Return the whole forum thread below on running e2e tests faster with Firecracker VMs, word for word and unchanged.

* start Quoted passage *

[HN Gopher] Running e2e tests 10x faster using firecracker VMs
       ___________________________________________________________________
        
       Running e2e tests 10x faster using firecracker VMs
        
       Author : samanthachai
       Score  : 114 points
       Date   : 2022-04-17 17:00 UTC (6 hours ago)
        
 (HTM) web link (webapp.io)
 (TXT) w3m dump (webapp.io)
        
       | fideloper wrote:
       | What do y'all run firecracker on? The metal servers on aws (the
       | only servers you can run firecracker on in aws) are pretty
       | expensive!
        
       | neatze wrote:
       | What does this e2e tests in webapp ?
       | 
       | I don't understand why you need to rebuild docker image every app
       | build, this seems like really wasteful.
        
         | n8ta wrote:
         | If the app itself is part of the image you need to rebuild the
         | image every time a dev wants to test their change.
        
           | mtoddsmith wrote:
           | Is that the same as redeploying your app to an existing
           | container?
        
       | goodpoint wrote:
       | This has been done successfully using VMs since 2 decades.
        
       | yewenjie wrote:
       | Interesting. What other cool things are people doing with
       | Firecracker?
        
         | cpach wrote:
         | Fly built a whole platform with Firecracker VMs:
         | https://fly.io/
        
         | sjosh003 wrote:
         | I have been using Weave Ignite [1] recently to run Firecracker
         | micro vm(s) instead of containers for a multitude of tasks!
         | 
         | 1. https://github.com/weaveworks/ignite
        
       | kaivalyagandhi wrote:
       | interesting, I wonder if you can use this with GitHub self hosted
       | runners?
        
       | StreamBright wrote:
       | Great article. Firecracker has been an amazing addition to my
       | toolkit and it is good to see succeeding in solving real world
       | problems.
        
       | rossmohax wrote:
       | They seem to be comparing CI runner starting from scratch to
       | always on VM with firecracker preconfigured.
        
         | nicoburns wrote:
         | Firecracker _is_ a CI runner starting a VM for each run in this
         | case, just a more optimised one, no?

* end Quoted passage *
* start Records *

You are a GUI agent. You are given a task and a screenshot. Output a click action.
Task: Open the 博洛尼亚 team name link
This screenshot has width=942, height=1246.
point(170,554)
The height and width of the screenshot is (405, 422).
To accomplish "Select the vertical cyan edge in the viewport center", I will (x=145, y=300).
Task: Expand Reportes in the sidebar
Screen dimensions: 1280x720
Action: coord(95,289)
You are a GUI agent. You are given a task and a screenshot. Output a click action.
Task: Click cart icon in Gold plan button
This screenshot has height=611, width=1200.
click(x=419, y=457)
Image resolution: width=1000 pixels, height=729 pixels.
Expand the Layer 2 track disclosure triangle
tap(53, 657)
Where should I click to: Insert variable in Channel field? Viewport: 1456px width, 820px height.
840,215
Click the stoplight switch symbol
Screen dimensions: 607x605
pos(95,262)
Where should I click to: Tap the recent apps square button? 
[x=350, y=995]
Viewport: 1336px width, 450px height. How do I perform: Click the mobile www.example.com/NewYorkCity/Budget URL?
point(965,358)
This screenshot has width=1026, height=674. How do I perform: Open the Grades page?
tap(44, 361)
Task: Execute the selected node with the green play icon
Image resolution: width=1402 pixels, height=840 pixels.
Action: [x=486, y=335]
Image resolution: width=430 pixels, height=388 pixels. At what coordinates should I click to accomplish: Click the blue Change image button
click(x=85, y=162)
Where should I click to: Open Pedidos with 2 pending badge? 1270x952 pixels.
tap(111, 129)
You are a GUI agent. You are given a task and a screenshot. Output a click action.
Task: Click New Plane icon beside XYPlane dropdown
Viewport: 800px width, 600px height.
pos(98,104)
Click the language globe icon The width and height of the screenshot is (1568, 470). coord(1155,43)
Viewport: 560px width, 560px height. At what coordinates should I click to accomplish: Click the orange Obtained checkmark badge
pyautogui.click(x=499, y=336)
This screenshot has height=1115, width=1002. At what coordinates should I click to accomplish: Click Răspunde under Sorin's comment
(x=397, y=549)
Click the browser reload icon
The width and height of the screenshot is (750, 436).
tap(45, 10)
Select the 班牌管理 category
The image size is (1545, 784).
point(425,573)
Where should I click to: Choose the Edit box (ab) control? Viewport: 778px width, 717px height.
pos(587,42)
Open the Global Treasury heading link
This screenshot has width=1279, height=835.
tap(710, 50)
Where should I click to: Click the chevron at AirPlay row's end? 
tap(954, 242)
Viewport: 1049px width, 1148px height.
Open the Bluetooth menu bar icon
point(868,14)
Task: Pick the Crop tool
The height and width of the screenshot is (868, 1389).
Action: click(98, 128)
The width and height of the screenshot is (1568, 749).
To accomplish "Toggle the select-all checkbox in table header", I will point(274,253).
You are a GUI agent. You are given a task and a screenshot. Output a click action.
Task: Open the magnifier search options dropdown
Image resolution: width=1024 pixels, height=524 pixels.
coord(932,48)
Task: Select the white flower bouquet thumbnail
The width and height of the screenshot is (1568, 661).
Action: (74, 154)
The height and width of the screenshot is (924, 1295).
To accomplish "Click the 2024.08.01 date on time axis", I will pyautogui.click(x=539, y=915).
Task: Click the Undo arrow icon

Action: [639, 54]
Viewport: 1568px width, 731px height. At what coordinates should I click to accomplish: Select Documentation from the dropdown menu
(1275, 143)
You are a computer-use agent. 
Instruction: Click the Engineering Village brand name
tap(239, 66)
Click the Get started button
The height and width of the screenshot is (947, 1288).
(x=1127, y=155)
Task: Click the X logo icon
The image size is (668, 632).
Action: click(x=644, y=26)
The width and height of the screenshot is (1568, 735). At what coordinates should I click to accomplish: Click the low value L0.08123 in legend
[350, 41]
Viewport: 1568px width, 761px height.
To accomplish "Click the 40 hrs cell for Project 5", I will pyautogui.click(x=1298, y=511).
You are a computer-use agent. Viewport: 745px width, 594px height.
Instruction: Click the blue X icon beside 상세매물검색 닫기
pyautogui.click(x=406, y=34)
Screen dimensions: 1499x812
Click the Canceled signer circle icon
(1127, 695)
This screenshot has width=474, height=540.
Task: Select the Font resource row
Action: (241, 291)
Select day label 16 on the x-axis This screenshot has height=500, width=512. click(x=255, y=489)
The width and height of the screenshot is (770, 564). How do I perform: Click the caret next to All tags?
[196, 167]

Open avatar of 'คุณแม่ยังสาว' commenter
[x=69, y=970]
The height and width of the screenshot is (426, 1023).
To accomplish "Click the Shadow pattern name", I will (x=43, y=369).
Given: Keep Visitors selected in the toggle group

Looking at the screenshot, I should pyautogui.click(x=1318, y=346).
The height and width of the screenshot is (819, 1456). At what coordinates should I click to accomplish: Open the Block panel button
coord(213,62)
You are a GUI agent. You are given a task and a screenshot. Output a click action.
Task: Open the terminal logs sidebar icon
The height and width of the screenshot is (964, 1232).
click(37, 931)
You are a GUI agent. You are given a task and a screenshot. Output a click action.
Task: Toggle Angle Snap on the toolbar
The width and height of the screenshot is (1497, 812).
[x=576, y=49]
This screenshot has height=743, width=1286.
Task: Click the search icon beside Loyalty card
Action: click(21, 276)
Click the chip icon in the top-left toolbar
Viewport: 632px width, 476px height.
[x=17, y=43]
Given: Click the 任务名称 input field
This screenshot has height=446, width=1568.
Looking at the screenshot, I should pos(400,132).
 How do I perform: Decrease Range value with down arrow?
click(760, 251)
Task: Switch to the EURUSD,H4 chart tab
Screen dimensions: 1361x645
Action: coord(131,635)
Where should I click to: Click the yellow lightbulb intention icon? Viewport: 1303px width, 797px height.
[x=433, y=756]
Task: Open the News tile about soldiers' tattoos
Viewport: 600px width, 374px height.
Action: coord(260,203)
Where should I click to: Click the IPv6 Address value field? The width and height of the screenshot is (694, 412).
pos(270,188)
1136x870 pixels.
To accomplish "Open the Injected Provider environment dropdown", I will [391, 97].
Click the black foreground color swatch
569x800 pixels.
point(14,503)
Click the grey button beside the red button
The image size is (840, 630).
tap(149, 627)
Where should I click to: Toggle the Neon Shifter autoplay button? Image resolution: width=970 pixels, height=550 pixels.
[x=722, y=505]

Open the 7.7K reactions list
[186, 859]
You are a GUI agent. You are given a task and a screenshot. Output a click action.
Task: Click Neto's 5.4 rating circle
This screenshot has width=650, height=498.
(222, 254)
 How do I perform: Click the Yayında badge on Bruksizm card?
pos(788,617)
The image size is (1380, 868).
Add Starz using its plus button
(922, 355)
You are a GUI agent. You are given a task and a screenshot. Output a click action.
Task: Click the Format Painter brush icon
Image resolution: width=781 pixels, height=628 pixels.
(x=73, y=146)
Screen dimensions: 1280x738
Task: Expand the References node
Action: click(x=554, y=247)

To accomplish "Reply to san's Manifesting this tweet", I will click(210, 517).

* end Records *

§ **Final result**
[HN Gopher] Running e2e tests 10x faster using firecracker VMs
       ___________________________________________________________________
        
       Running e2e tests 10x faster using firecracker VMs
        
       Author : samanthachai
       Score  : 114 points
       Date   : 2022-04-17 17:00 UTC (6 hours ago)
        
 (HTM) web link (webapp.io)
 (TXT) w3m dump (webapp.io)
        
       | fideloper wrote:
       | What do y'all run firecracker on? The metal servers on aws (the
       | only servers you can run firecracker on in aws) are pretty
       | expensive!
        
       | neatze wrote:
       | What does this e2e tests in webapp ?
       | 
       | I don't understand why you need to rebuild docker image every app
       | build, this seems like really wasteful.
        
         | n8ta wrote:
         | If the app itself is part of the image you need to rebuild the
         | image every time a dev wants to test their change.
        
           | mtoddsmith wrote:
           | Is that the same as redeploying your app to an existing
           | container?
        
       | goodpoint wrote:
       | This has been done successfully using VMs since 2 decades.
        
       | yewenjie wrote:
       | Interesting. What other cool things are people doing with
       | Firecracker?
        
         | cpach wrote:
         | Fly built a whole platform with Firecracker VMs:
         | https://fly.io/
        
         | sjosh003 wrote:
         | I have been using Weave Ignite [1] recently to run Firecracker
         | micro vm(s) instead of containers for a multitude of tasks!
         | 
         | 1. https://github.com/weaveworks/ignite
        
       | kaivalyagandhi wrote:
       | interesting, I wonder if you can use this with GitHub self hosted
       | runners?
        
       | StreamBright wrote:
       | Great article. Firecracker has been an amazing addition to my
       | toolkit and it is good to see succeeding in solving real world
       | problems.
        
       | rossmohax wrote:
       | They seem to be comparing CI runner starting from scratch to
       | always on VM with firecracker preconfigured.
        
         | nicoburns wrote:
         | Firecracker _is_ a CI runner starting a VM for each run in this
         | case, just a more optimised one, no?